Like many others, we see the exciting side of developments in artificial intelligence and have positioned our portfolios to take advantage of companies that are early beneficiaries of the AI wave, where we see tangible earning outcomes.
Consideration must also be given to the potential risks arising from AI, such as regulatory risk, consumer backlash, security, and privacy issues.
Opponents of AI conjure up scenarios of existential threats driven by an AI takeover or draw parallels of the current AI boom to previous stock market bubbles and bursts. These aspects of AI are yet to be fully understood. We have yet to fully explore and resolve the many issues and opportunities AI presents us.
As a result, we are cautious about how broadly AI apps can and will be monetised. We believe it will take longer to play out than anticipated as the technology is developed and its utility is determined.

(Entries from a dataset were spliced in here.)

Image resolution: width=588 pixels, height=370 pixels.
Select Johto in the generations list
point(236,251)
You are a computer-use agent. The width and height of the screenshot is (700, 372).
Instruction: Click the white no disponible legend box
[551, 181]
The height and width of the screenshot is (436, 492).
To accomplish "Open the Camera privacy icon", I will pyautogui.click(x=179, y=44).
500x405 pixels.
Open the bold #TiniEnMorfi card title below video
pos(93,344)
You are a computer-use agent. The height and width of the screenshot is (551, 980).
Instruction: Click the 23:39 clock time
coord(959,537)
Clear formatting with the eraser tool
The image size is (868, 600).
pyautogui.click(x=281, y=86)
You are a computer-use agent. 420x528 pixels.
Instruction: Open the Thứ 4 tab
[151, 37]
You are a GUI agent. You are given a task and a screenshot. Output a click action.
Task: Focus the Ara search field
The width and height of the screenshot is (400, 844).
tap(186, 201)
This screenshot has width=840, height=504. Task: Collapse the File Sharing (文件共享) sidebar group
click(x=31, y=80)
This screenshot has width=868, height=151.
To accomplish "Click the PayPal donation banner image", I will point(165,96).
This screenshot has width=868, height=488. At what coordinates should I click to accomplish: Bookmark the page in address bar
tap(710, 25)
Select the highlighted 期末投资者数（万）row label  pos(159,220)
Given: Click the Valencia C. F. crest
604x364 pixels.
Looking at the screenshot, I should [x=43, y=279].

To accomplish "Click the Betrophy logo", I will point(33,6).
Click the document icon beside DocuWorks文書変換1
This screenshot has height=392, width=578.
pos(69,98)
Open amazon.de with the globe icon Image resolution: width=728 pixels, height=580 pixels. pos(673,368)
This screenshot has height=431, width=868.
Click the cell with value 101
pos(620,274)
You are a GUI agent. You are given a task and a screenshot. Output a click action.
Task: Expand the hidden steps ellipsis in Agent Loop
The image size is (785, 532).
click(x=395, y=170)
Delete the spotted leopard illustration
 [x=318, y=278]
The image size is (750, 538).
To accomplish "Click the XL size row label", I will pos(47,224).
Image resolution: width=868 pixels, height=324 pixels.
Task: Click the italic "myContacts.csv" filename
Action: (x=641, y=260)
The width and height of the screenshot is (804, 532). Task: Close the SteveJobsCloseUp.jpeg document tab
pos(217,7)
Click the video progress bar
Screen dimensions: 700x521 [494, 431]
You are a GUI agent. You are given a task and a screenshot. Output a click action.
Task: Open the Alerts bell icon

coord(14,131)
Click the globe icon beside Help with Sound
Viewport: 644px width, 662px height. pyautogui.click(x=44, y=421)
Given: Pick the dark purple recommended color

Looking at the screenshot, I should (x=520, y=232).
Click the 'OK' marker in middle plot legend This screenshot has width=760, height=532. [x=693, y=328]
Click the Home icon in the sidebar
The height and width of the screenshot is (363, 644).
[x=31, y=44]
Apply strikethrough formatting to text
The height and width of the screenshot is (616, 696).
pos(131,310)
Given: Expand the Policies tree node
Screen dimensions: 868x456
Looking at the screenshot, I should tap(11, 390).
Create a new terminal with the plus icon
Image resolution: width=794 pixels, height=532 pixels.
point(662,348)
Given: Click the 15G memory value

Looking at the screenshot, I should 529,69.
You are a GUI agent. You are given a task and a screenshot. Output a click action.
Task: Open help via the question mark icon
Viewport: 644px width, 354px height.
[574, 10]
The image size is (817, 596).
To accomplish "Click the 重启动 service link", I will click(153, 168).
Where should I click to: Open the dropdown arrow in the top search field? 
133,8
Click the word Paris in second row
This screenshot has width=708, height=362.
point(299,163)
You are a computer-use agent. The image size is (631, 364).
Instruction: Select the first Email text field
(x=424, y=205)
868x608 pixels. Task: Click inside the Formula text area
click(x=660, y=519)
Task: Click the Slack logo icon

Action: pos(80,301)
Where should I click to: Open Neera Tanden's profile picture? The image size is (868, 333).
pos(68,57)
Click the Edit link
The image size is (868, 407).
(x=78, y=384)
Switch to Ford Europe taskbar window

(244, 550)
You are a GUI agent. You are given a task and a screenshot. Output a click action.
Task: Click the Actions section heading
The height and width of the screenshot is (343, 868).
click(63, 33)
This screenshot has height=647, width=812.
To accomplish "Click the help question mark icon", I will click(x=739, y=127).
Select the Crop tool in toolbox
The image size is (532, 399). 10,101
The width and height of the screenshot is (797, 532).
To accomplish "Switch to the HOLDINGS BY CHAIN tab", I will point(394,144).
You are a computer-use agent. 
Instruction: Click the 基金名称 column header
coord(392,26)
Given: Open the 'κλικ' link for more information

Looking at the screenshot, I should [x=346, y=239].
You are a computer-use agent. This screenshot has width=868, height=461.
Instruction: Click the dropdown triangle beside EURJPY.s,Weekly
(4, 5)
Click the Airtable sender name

The early beneficiaries of AI
AI training
Large language models (LLMs) are algorithms that can summarise, predict and generate responses in human-like text formats, making life easier for many of us. But before they can be applied to solve a problem or complete a task and raise productivity tangibly, these models need to undergo what is known as ‘training’. This training refers to the initial phase of an AI model where data is fed into a machine learning model and, through trial and error, emerges with a neural network that can consistently solve any challenges presented by the training algorithm.
Once a model is rigorously tested, it can then be deployed for various applications. This phase is called ‘inferencing’; when presented with problems, the AI tool will infer solutions with a relatively high accuracy. This is why we continue to see rapid updates of LLMs, as more training data is processed to enhance their inferencing capability and the overall accuracy of AI tools.
Cloud service providers
Large cloud service providers such as Microsoft (NASDAQ: MSFT), Amazon (NASDAQ: AMZN), and Alphabet’s Google (NASDAQ: GOOG) have been early beneficiaries of AI’s growth. For example, Microsoft recently reported a 24% growth in cloud service revenues, and a meaningful 7% of this growth was attributable to identifiable AI-related demand.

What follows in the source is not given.